The buildings in Lugaluru were mostly low, not more than three or four stories high, and modern in design. The city fathers had tried to make it as pleasant as possible, planting grass on the verges and indigenous ploplar trees to cast shade from the bright sun. It seemed like a good idea at the time, until it became apparent that aside from eating small bugs and even pigeons, crabby-grass thrived on eating ordinary grass. Add to that, the local trees didn't grow well so far from the tropics and the grass just wandered off, leaving the streets and sidewalks as bare and dry and dusty as the plains. Well, at least there was plenty of parking space, without having people yell at him to 'keep off the grass!'
The Salubrious Café was a pleasant little street café with sidewalk tables and umbrellas. As street cafes went on Deanna, it was pretty good. Cindy-Mei was already waiting for him when he arrived.
"Morning, love." He greeted, giving her a good morning kiss.
She smiled at him as he sat down. She was a sight for sore eyes – which his were by the way. Too many cold ones at the 'Shock Diamond' again last night after work.
"Sleep well?" He asked.
"Peacefully." She replied softly. His eyes wandered over her body. She was wearing a little black number today, a short sleeveless dress and shiny black stiletto court shoes. Her make-up was perfect as usual, her blond hair tied back in a neat stylish fashion. Her beautiful hazel eyes radiated emotion at him. It was hard for even him to believe that she had ever been anything other than female.
"Miss me?" She asked.
"Nope." He grinned. "Ammo is expensive." It was one of his little jokes.

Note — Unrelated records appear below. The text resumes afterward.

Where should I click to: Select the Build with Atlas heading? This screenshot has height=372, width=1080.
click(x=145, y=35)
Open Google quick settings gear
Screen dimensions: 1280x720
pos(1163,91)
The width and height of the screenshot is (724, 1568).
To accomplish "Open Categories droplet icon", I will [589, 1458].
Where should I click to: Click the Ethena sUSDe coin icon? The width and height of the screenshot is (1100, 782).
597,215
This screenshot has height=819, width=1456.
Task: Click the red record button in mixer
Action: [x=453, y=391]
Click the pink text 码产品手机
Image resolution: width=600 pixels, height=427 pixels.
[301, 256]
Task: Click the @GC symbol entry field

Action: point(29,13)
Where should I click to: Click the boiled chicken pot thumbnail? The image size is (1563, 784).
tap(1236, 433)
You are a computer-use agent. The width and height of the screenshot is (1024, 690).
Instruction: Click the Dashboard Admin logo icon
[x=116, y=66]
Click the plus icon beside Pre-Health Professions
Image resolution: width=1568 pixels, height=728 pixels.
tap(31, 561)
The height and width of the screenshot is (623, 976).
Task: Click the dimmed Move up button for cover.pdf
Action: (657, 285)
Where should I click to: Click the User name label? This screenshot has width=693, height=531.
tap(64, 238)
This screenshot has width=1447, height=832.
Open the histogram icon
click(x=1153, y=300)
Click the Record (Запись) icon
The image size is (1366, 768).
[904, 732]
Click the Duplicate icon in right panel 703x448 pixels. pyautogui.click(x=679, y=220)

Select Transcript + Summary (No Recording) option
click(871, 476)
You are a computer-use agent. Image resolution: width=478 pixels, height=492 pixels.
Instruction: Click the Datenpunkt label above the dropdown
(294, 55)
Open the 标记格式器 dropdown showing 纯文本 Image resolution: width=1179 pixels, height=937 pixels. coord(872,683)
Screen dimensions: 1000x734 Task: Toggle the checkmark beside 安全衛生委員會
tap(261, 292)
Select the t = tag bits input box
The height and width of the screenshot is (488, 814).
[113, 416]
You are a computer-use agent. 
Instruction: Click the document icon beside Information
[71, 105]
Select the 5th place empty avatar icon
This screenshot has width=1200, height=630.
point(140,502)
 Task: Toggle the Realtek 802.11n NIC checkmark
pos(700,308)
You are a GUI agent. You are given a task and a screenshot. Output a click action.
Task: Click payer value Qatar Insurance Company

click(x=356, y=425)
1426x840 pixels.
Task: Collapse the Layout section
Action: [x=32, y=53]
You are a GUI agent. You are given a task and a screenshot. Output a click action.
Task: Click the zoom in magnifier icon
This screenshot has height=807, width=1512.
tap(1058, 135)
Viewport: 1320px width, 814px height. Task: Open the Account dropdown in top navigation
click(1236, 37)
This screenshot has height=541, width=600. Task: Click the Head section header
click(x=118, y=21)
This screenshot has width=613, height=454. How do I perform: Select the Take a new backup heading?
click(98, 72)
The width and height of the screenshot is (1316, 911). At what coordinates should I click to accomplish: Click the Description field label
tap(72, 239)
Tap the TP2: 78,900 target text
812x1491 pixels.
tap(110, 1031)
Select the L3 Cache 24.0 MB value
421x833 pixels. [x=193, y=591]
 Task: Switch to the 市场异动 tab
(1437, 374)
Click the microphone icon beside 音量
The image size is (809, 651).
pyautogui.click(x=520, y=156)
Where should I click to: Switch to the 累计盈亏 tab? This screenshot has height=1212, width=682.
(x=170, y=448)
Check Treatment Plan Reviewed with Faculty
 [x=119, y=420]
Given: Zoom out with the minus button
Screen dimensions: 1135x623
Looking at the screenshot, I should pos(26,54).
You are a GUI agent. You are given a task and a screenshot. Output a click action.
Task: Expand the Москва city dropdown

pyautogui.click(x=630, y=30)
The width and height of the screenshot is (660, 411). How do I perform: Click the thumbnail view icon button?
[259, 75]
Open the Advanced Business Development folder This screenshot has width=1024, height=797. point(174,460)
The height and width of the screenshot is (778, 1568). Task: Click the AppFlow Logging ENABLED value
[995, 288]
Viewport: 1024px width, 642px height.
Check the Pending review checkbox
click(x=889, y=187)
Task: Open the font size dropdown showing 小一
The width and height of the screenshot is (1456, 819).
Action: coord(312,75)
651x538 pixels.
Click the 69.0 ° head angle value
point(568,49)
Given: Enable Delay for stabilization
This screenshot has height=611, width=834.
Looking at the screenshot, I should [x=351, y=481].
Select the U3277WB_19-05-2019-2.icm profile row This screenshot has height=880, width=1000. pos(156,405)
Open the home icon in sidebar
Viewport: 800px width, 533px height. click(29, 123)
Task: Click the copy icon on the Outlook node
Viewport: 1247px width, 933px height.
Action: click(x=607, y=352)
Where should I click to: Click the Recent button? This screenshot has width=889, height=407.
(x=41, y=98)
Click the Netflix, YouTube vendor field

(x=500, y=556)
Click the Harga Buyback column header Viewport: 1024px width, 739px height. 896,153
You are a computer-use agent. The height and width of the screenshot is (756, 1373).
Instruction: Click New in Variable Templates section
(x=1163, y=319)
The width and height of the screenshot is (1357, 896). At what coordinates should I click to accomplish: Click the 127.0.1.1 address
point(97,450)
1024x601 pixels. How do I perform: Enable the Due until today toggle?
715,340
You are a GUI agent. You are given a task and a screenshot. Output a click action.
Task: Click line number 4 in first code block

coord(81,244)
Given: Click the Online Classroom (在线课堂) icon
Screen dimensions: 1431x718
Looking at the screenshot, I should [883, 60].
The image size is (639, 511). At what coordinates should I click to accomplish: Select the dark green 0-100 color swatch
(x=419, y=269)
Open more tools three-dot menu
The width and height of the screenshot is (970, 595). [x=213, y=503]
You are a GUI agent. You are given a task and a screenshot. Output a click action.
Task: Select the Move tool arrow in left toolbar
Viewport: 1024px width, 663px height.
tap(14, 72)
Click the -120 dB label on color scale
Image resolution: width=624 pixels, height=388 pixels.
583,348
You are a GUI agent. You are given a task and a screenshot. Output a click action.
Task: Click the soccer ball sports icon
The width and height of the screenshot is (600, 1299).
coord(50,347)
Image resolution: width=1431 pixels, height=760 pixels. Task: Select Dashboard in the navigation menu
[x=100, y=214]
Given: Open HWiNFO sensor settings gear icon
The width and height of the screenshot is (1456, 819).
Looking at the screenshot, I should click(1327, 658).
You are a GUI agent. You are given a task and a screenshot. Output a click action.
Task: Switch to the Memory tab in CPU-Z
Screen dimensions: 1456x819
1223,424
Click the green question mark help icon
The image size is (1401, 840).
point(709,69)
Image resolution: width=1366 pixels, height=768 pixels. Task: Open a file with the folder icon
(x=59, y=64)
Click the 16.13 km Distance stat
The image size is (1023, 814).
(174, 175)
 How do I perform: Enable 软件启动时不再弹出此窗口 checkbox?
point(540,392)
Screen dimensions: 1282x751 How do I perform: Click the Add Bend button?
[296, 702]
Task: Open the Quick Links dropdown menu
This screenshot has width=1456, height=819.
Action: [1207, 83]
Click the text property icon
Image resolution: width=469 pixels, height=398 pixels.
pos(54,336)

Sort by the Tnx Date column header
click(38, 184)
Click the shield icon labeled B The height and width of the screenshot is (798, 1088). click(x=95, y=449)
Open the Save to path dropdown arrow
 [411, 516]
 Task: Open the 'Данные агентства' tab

She smiled at him. "I can tell you're glad to see me." He said.
"Two days was long enough." She replied. He'd been on a case and only closed it yesterday. "I missed you."
He reached across the table and took her hand in his, gazing into her eyes.
"Move in with me?" He asked, trying his luck again.
"I have a better idea – come with me?" She countered playfully. "Let's leave this crazy planet and find somewhere nice to live. Somewhere sane. Let's go to Mars. It's a nice place. You'll like it there – no crabby-grass, no obsidian crows."